Element and text location data:
+ + + +
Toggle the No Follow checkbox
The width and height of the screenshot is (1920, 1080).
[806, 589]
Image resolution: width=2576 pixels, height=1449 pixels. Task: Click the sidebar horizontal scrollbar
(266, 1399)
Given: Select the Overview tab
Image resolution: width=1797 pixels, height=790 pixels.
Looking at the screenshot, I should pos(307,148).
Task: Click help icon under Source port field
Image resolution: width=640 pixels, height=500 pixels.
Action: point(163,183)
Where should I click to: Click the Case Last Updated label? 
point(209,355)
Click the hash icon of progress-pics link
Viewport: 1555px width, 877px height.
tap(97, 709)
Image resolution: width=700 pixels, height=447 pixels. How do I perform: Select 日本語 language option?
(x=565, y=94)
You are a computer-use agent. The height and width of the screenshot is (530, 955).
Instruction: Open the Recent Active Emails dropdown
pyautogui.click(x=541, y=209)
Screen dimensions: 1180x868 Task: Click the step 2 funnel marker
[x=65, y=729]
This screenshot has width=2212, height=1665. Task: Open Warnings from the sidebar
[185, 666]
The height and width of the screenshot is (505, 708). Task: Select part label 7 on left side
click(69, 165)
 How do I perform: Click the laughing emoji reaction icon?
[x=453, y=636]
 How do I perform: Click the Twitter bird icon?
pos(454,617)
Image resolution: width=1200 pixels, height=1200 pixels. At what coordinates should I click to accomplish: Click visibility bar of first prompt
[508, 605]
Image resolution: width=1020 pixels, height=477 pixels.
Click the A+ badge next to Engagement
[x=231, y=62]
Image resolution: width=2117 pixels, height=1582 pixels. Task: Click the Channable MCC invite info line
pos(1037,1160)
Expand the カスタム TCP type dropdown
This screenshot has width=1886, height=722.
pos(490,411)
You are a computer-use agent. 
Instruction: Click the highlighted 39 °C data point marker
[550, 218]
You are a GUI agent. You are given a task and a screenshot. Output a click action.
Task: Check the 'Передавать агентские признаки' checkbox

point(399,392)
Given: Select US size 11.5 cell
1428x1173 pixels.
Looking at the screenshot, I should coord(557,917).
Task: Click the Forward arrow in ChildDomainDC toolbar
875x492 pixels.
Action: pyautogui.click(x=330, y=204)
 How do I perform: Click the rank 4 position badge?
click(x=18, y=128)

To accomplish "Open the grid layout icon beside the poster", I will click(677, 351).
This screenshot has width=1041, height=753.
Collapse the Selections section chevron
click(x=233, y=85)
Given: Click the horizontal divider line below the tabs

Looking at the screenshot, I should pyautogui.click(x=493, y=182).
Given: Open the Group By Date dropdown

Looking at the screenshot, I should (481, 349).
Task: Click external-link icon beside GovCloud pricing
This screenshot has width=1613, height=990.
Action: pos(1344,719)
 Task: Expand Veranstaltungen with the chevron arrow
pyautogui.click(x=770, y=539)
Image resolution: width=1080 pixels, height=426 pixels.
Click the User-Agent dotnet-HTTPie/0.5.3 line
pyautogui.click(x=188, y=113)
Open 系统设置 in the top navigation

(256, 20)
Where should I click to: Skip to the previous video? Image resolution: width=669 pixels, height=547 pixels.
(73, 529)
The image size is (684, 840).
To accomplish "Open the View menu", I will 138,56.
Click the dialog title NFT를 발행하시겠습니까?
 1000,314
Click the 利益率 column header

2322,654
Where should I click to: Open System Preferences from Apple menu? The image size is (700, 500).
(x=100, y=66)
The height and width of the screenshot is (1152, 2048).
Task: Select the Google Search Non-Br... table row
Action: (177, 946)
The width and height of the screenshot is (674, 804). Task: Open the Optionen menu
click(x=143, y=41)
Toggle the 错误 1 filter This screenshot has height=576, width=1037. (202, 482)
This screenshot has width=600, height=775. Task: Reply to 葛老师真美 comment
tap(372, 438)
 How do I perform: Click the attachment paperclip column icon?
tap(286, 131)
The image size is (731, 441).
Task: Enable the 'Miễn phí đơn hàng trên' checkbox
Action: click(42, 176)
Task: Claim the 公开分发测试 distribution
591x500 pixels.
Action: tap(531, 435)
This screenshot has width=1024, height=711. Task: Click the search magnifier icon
+ + + +
Reproduce verbatim the items starting at the line containing "Toggle the 错误" and ending at the last line of the items, with both ends included.

Toggle the 错误 1 filter This screenshot has height=576, width=1037. (202, 482)
This screenshot has width=600, height=775. Task: Reply to 葛老师真美 comment
tap(372, 438)
 How do I perform: Click the attachment paperclip column icon?
tap(286, 131)
The image size is (731, 441).
Task: Enable the 'Miễn phí đơn hàng trên' checkbox
Action: click(42, 176)
Task: Claim the 公开分发测试 distribution
591x500 pixels.
Action: tap(531, 435)
This screenshot has width=1024, height=711. Task: Click the search magnifier icon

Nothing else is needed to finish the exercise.